◆ Texto proporcionado ◆
┄┄┄┄┄┄┄┄┄┄┄┄┄┄┄┄┄┄┄┄

Los Hermanos Marx no curan sino que hacen enfermar de caos a la lógica y al sentido común hasta convertirlo en un zoológico infinito lleno de resortes impredecibles. En realidad todo se trata de un entremés alargado, una sala única donde ocurre todo. El humor de los Marx es minimalista y tiende al barroquismo hasta el colapso, pero su clave es la partícula, la sentencia breve, el chiste retorcido que nadie pilla o que no hace gracia, al menos, de forma inmediata. Su veneno es una sustancia densa que se va expandiendo como la mantequilla caliente; nunca sabes por dónde se va a derramar o cómo te vas a acabar manchando. Su técnica se basa en la fagocitación de la materia, en la antropofagia ilusoria, en el chamanismo interminable: una magia donde el conjuro nunca termina. Por eso, gran parte de sus películas parten de circunstancias aburridas, de silencios incómodos, de lapsos de tiempo anodino apilados uno encima de otros, hasta que algo revienta, hasta que la pantalla no puede más y la única salida es la risa, la carcajada compulsiva. Los Hermanos Marx son tres neuronas residiendo en el cerebro del público por un tiempo indeterminado, como si la mente fuese un hotel donde nadie paga las facturas y todo el mundo se muere de hambre.
La salida es imposible: una puerta conduce a otra, una identidad a la siguiente. Todo se convierte en una persecución donde el cazador acaba siendo la presa. Todo se resuelve en un algoritmo de normas inusuales, más allá de la matemática. No hay sentimientos, sólo una fuerza magnética que arrastra a la realidad hasta el secuestro, quedando hipnotizada, reflejándose en un espejo que se dobla por momentos. La existencia se dobla, se duplica, se detiene. Las leyes de la Naturaleza quedan en suspenso para que la acción termine, para que la secuencia misma encuentre la solución aunque sea de la manera más ridícula posible o simplemente simulando la muerte.
Todo puede convertirse en un momento desagradable, en una vivencia agónica. Los Hermanos Marx caminan en ese filo punzante donde la tragedia se masca y hay demasiada gente involucrada. La presencia de los Marx es como una epidemia: todo lo que tocan acaba comprometido con su propio desastre. El problema va creciendo a medida que avanzan los gags y en la cúspide espera el final, el cuál no es más que una interrupción artificiosa de lo imparable.

┄┄┄┄┄┄┄┄┄┄┄┄┄┄┄┄┄┄┄┄

◆ Datos mostrados ◆
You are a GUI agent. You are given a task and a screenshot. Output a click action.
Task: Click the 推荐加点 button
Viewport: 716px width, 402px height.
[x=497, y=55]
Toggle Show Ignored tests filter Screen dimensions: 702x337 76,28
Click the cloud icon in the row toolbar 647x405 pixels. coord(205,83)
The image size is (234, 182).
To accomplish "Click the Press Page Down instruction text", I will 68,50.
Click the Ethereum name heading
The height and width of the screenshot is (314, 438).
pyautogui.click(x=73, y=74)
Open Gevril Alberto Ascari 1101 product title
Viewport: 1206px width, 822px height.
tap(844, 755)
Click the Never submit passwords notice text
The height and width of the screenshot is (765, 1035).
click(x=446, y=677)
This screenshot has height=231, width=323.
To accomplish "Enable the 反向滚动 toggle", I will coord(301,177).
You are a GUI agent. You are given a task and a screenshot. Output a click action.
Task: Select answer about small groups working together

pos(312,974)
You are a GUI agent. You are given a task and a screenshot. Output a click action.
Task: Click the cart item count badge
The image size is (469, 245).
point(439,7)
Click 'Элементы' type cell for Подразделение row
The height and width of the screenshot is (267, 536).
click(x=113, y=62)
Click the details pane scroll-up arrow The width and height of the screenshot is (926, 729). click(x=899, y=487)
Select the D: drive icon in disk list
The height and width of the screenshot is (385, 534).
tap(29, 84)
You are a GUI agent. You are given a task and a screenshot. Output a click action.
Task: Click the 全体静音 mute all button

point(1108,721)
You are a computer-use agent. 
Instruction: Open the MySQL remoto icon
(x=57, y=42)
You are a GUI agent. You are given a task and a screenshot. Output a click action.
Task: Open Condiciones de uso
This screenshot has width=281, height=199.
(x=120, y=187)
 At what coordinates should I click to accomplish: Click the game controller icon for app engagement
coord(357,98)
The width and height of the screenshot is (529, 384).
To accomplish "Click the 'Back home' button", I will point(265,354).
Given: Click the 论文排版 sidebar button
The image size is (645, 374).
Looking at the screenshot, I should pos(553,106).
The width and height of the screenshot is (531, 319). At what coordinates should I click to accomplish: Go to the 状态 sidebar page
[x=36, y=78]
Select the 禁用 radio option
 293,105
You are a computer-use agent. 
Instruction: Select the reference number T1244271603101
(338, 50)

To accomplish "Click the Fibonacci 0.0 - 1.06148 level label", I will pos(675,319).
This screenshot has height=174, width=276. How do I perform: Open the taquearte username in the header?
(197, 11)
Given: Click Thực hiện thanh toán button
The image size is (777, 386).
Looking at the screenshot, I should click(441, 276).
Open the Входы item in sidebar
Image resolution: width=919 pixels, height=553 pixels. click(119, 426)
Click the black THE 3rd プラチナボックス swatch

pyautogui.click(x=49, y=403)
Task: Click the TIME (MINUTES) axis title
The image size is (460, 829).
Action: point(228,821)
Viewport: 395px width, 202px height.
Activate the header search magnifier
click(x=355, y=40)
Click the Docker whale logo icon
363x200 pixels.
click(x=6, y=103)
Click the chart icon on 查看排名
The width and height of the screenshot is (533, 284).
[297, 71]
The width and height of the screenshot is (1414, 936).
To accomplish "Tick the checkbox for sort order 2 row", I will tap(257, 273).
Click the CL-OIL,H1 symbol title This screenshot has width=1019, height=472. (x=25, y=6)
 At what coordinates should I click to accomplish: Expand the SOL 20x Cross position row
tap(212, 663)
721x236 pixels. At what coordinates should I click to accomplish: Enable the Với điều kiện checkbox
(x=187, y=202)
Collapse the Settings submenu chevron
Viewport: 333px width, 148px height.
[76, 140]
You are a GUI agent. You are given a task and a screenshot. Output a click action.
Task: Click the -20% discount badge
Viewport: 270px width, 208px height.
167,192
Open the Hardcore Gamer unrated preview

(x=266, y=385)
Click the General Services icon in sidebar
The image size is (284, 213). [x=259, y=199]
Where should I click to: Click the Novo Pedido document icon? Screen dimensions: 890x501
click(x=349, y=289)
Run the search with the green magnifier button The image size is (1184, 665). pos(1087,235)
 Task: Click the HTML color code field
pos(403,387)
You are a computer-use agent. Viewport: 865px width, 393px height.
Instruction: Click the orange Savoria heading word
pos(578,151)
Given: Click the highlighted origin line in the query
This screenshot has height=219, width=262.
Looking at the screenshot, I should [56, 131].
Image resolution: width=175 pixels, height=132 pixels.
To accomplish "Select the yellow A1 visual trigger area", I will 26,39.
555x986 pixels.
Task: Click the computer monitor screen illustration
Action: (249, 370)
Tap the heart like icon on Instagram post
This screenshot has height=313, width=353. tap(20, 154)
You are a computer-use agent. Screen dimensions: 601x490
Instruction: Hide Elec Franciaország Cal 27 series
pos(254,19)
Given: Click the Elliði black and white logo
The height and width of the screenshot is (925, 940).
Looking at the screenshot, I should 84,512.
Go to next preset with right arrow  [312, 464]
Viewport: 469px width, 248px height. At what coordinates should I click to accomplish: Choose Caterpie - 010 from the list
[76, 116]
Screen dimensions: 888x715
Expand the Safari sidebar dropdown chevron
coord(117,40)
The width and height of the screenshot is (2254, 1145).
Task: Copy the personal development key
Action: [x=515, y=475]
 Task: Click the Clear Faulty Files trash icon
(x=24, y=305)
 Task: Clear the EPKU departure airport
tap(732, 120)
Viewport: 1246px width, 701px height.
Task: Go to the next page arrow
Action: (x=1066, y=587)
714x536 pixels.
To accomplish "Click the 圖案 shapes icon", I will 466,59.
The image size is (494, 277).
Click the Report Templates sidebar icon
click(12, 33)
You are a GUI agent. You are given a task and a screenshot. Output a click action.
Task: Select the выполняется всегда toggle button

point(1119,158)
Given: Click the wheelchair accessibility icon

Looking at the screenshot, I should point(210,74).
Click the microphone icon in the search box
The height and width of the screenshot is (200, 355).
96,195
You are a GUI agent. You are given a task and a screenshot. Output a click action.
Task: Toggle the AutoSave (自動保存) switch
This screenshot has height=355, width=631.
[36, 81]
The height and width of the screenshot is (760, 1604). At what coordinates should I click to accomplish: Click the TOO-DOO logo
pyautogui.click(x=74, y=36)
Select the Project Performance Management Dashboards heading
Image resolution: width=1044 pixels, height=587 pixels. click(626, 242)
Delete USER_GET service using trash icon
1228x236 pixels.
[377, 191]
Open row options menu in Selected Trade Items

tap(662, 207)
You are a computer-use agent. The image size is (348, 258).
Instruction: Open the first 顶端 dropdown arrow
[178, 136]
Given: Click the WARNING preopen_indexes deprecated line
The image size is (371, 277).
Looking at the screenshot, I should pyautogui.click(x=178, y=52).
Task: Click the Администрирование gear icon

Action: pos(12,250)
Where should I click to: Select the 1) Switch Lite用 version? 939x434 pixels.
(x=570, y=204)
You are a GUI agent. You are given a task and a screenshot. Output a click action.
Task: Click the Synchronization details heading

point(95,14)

┄┄┄┄┄┄┄┄┄┄┄┄┄┄┄┄┄┄┄┄

◆ Conjunto de tareas ◆
**1.** En el texto sobre los Hermanos Marx, ¿con qué se compara la presencia de los Marx?
**2.** Transcribe del texto sobre los Hermanos Marx el fragmento que comienza con «La salida es» y continúa hasta «simulando la muerte.».

◆ Respuestas numeradas ◆
**1.** Con una epidemia.

**2.**
La salida es imposible: una puerta conduce a otra, una identidad a la siguiente. Todo se convierte en una persecución donde el cazador acaba siendo la presa. Todo se resuelve en un algoritmo de normas inusuales, más allá de la matemática. No hay sentimientos, sólo una fuerza magnética que arrastra a la realidad hasta el secuestro, quedando hipnotizada, reflejándose en un espejo que se dobla por momentos. La existencia se dobla, se duplica, se detiene. Las leyes de la Naturaleza quedan en suspenso para que la acción termine, para que la secuencia misma encuentre la solución aunque sea de la manera más ridícula posible o simplemente simulando la muerte.